Q: Again, with your experience as a driver and team owner, when you look at what Tony Stewart is faced with, from your seat, what does he have to look forward to for the rest of '08 trying to organize his own program and stay in the Chase, and in '09, what does he have to look forward to and what is the biggest challenge going to be for him?

Childress: The whole thing is people. Tony will be successful if he gets the right people in there and he sticks to the driving part of it and has the right people in there doing it for him. I've already told Tony that I'd help him any way I could, answer any questions, help him out with anything I could, and he appreciated that. I want to see Tony succeed. To get another owner back in there ...I don't think there's any other driver-owners in there except for me and Petty. I think to have an owner like Tony in it would be good for the sport.

Q: From a manufacturer's perspective, as a Chevrolet owner, how important is it to have Tony Stewart back in a Chevrolet as a teammate?

Childress: I think it's great to have him, because I think he's going to have Ryan [Newman], and that's just two more great teams we've got to help us win that manufacturer's championship.

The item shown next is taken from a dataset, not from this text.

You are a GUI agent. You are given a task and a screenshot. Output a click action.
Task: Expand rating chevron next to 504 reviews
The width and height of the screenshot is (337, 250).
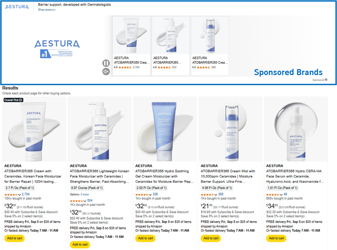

Q: You recently announced a program to build a pediatric trauma center at Wake Forest University Baptist Medical Center, and you and your wife Judy committed $5 million to get it started. What was the idea behind that?

Childress: We've been working on this for close to two years. I went to speak to a group of neurosurgeons out in Scottsdale, Ariz., basically on teamwork ... you know, the brain and the spine, getting the two types of neurosurgeons to work together. I went and spoke to them and when they were going to pay me for that, I said, 'just take the money and put it in the local children's hospital.' I told Dr. Charlie Branch, how about finding something that Judy and I can put our feet into and put some time and really get behind it that can help save kids' lives?

A few months went by, two or three, and they came back with the idea of pediatric trauma and once they started explaining it to us, my first question was, 'How could this be? This is the 21st century, and this shouldn't be. This should have been addressed 50 years ago or longer.' We know that research works. It saves lives. Once they started explaining to us about the need for it and the need for awareness of it, we got on board and made a financial commitment. We also made a commitment to get the word out and do fund-raisers to do what it takes to get us to the next level. I'll probably be going to Congress this year to testify to the National Institutes of Health. For every man, woman and child in America, they spent $18 or something like that, and we know that works. People are living with cancer longer, we know that works. All the research they're doing is money well spent. We know that for every man, woman and child in America last year, they spent $10 on AIDS, and we know that works. People are living longer with AIDS.

But for every man, woman and child in America, they spend nine cents on childhood trauma, and that's the No. 1 killer of our children. More than 12,000 children died last year from trauma. More than 100,000 were left injured, needing rehabilitation, and there's no single rehabilitation center in America to help take care of these children, much less for the needs of the families. The worst thing any of us can do is to lose a child, and that is the kind of thing that when something like that happens, we need help for those families. That's something we want to get behind and help. We want to be able to train medics over here, we want pediatric specialists to be trained over here, we want the research to be done so that when a child has a head trauma, what does his blood pressure need to be, how to you need to bring his blood pressure back to level. They just take the adult information and downsize it. Nobody knows. Is that right or is that wrong?

There's a thousand other examples. Some of your first-response vehicles may not have a small enough mask to fit a child; they may not have a small enough cuff to get true blood pressures and things. These are the things that we want to go out and let people know how to save the lives of children, and it starts from first response.